Collected data entries
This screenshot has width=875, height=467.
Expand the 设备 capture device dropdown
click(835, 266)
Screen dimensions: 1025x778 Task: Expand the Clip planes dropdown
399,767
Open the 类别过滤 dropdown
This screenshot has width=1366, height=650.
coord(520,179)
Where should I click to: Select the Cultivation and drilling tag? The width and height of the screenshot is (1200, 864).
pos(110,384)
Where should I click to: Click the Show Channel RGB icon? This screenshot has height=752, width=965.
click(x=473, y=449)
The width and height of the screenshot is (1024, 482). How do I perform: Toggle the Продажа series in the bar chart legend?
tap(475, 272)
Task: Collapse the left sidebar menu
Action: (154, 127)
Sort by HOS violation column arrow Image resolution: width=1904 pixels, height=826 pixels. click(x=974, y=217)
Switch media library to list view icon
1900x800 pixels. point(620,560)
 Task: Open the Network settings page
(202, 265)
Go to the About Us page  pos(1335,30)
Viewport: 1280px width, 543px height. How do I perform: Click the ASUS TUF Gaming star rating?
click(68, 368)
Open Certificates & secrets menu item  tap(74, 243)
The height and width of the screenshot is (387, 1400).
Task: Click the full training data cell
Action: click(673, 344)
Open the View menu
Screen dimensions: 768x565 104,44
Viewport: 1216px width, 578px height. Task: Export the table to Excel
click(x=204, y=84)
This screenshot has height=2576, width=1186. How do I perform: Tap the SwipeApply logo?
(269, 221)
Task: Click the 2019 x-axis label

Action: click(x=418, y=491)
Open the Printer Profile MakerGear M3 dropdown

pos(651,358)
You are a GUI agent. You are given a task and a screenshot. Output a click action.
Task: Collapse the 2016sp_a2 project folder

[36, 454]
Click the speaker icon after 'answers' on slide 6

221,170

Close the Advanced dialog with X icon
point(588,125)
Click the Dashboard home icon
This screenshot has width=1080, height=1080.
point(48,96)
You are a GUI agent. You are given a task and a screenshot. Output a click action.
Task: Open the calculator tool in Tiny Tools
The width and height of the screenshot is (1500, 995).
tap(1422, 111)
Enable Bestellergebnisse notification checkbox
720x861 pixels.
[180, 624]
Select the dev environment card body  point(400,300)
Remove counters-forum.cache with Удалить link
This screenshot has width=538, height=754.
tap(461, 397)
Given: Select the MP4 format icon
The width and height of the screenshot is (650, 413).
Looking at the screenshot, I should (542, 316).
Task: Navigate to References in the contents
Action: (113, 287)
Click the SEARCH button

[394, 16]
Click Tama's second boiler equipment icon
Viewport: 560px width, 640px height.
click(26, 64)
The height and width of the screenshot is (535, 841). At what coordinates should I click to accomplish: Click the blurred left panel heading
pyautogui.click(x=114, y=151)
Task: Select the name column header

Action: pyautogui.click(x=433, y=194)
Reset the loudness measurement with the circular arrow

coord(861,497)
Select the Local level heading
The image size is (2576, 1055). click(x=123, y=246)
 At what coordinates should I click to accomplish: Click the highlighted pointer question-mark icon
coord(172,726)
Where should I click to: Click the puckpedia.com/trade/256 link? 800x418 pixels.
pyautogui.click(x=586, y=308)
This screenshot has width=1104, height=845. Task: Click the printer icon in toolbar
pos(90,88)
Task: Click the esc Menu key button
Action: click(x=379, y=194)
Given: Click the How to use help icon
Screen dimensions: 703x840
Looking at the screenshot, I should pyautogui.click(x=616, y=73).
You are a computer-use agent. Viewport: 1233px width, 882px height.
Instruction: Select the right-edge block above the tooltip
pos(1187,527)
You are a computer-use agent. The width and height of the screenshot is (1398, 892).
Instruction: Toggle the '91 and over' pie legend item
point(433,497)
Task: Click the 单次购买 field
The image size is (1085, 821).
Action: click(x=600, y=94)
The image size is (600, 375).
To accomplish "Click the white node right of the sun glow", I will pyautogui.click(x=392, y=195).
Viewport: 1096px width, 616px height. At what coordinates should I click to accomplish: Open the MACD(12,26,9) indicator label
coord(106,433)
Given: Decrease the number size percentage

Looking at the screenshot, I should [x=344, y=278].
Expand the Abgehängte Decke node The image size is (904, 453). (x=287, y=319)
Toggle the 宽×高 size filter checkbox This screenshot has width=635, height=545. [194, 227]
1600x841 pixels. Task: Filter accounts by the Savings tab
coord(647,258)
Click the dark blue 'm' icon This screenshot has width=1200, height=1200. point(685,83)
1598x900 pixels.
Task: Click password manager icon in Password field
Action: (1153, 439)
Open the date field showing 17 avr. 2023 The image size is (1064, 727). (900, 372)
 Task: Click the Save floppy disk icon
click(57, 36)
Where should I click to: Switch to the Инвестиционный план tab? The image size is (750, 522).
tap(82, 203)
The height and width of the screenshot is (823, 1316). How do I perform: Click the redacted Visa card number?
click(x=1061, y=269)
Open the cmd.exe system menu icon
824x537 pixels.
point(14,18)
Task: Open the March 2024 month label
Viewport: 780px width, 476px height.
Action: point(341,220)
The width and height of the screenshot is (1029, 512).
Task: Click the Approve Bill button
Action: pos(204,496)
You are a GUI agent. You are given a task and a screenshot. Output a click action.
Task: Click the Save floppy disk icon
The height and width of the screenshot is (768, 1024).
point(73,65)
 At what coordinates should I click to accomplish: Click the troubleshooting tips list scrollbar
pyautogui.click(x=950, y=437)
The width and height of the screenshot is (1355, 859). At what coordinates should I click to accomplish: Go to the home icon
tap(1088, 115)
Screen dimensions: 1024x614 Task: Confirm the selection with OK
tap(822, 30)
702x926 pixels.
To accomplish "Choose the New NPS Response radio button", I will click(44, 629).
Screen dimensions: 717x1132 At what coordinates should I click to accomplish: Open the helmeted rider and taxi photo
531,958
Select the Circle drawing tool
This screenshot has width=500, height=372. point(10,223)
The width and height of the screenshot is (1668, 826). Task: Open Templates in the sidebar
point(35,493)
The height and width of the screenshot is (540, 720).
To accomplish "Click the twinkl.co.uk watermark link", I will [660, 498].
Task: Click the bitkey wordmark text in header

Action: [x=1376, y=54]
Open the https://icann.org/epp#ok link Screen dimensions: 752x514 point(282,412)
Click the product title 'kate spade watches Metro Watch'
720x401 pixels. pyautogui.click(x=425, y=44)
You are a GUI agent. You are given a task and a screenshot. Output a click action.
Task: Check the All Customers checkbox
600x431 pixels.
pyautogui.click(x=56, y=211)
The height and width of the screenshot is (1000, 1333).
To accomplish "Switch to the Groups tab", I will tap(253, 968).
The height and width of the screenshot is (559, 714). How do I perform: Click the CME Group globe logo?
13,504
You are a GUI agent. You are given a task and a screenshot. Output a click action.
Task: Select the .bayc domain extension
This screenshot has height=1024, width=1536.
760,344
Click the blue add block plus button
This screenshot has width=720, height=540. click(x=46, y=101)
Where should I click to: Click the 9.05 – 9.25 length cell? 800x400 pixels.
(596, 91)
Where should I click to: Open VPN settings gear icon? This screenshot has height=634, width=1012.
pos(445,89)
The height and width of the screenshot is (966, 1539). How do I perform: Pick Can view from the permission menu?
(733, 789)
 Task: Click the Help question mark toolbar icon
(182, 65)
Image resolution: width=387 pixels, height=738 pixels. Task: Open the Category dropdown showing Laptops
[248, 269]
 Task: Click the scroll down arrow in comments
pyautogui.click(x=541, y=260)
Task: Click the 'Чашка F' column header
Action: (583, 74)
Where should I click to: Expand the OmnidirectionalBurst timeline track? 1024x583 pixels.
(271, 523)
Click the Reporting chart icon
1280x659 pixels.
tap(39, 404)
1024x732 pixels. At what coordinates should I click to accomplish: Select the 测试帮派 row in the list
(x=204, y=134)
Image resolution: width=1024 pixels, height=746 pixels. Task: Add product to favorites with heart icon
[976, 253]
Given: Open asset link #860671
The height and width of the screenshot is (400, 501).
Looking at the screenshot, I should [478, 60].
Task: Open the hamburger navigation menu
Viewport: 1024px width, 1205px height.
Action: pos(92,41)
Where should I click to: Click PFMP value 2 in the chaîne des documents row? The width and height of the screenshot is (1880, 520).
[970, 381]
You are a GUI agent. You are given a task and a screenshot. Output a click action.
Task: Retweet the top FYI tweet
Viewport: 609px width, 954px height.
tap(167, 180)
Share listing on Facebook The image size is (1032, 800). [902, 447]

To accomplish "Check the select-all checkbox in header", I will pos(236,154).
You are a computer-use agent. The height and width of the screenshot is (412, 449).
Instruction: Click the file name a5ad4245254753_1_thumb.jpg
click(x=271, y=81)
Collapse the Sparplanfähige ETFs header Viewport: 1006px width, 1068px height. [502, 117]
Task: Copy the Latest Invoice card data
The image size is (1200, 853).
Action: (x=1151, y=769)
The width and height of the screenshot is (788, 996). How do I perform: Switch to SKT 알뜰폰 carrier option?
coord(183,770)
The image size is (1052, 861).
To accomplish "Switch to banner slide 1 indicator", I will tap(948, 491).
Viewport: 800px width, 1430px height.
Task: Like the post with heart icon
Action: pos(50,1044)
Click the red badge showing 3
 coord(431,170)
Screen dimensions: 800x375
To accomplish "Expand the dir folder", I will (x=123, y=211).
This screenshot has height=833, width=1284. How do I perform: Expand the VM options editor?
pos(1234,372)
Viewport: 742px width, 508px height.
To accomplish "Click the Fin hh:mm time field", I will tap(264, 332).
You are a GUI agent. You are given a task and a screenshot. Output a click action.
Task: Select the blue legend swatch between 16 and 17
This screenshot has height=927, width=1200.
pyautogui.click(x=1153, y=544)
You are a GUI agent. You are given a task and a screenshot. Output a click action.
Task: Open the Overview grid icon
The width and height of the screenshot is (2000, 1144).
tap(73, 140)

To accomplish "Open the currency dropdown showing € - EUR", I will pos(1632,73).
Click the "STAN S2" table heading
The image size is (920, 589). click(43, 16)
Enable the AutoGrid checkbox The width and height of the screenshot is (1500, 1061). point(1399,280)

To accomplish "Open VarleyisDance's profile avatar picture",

• **TASK INSTRUCTIONS**: The answer must be every line from the entries above that holds the string "node".

• **REPLY**:
To accomplish "Click the white node right of the sun glow", I will pyautogui.click(x=392, y=195).
Expand the Abgehängte Decke node The image size is (904, 453). (x=287, y=319)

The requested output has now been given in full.